Show HN: Coffer, when Docker is just too much - max0563
https://github.com/Max00355/Coffer
======
nstart
This is actually pretty cool. To answer a question someone might have about
"why not just use docker". Docker comes with its own learning curve and
concepts. Sometimes all you want to do when developing is have an environment
in which you can't screw your main machine up. Think of virtualenv in python
if you've used it. This might be the equivalent of running docker run -it
ubuntu:latest /bin/bash and then developing inside that container. But wait!
what ports do you open up? What directories do you mount? And then suddenly
you are in docker world.

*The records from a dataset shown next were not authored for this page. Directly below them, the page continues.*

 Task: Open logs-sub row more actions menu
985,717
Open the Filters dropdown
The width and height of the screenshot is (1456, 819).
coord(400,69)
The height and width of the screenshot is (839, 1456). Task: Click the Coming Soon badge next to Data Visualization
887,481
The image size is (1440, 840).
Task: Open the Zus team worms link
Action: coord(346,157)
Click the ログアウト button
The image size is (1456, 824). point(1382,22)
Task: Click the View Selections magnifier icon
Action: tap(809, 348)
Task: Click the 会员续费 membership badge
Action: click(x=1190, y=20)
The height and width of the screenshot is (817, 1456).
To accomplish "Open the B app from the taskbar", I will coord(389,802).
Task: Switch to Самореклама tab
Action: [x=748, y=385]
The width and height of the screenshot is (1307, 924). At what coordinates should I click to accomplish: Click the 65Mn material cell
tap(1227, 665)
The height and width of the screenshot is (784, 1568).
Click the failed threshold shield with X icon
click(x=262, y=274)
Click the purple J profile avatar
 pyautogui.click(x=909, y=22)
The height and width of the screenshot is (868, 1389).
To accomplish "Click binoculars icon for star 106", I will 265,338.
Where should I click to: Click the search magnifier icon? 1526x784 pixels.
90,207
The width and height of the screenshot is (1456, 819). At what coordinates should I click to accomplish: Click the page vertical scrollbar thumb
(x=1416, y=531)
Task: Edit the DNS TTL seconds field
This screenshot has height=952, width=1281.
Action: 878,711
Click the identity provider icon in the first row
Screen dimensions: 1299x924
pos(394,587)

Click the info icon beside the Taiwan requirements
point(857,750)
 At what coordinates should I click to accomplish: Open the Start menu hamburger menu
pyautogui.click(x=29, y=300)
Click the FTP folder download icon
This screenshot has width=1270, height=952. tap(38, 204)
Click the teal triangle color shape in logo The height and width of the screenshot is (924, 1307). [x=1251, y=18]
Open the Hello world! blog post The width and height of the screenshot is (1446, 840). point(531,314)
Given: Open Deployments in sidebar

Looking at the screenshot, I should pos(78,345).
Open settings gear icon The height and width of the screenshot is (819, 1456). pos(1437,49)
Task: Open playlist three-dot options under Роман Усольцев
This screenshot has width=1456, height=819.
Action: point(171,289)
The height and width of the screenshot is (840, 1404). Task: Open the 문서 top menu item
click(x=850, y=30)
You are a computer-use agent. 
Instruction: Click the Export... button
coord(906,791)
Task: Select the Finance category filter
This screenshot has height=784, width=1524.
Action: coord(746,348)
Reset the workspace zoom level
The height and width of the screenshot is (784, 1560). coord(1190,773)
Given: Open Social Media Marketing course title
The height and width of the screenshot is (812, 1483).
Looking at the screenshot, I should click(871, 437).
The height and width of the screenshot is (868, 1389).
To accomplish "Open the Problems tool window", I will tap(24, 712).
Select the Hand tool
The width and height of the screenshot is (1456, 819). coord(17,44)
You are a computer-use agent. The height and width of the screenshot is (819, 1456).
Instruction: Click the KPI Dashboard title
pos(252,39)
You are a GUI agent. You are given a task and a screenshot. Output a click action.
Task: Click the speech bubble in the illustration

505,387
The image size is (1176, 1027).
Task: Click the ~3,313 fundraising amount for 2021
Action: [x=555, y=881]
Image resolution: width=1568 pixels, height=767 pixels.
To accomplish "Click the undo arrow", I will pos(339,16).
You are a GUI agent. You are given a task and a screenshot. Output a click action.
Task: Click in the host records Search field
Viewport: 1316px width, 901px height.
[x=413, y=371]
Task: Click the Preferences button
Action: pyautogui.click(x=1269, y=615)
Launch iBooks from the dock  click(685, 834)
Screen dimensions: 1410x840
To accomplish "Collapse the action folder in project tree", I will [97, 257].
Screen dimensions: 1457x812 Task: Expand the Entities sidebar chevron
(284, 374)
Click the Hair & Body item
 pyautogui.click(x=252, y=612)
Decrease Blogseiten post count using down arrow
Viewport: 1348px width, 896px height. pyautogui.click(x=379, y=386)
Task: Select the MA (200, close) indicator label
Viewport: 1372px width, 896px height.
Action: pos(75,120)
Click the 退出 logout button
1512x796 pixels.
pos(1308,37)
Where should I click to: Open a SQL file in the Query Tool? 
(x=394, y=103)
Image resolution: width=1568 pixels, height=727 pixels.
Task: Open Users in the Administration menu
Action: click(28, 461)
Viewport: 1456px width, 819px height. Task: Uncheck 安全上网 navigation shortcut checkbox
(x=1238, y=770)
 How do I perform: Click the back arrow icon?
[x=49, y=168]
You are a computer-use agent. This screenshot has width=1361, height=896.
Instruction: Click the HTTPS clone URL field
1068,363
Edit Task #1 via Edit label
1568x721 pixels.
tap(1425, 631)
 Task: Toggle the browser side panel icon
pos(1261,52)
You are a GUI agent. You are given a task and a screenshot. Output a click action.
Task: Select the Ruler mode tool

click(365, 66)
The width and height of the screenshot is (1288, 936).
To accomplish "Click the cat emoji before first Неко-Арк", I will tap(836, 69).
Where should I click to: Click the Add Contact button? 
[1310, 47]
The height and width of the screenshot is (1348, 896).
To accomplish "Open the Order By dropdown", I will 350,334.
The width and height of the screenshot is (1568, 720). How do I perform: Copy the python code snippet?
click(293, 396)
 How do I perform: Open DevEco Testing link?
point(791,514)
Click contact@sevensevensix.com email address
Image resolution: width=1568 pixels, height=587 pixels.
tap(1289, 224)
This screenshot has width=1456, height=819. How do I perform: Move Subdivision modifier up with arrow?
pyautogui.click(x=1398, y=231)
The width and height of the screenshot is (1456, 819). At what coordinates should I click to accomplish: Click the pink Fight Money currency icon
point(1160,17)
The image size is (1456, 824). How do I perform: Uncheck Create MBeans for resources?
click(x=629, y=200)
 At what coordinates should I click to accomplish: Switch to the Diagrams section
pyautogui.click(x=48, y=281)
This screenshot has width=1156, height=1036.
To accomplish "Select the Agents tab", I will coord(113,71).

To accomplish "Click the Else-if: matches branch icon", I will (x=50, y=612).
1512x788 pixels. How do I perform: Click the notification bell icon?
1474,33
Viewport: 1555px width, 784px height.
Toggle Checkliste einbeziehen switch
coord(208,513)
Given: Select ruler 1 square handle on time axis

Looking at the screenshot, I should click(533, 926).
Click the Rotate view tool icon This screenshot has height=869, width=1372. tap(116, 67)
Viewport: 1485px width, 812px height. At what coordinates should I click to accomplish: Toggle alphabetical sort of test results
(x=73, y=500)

It feels like coffer is just a way to say "hey create
me a sandbox where I can mess up things minimally no matter what I install and
mess around with". Not sure what files get mounted. Shall try it out in a bit
and see how it goes.

------
moondev
in what scenario would docker be too much? it's easy to install, easy to run,
and highly documented

"Coffer is a platform for creating isolated filesystem containers. It is
intended to be used to create isolated development environments without having
to worry about doing any network configuration. Applications that are run in
Coffer can be accessed outside of a Coffer environment through localhost
without having to do anything more than coffer create <name>. This makes it
easy to get environments up and running for those of us who do not need
network isolation, and only wish to islolate an app and its dependencies."

easily accessed at localhost:8888

mkdir workdir && docker run --name apache -d -p 8080:80 -v
`pwd`/workdir:/var/www apache

easily attach

docker exec -it apache bash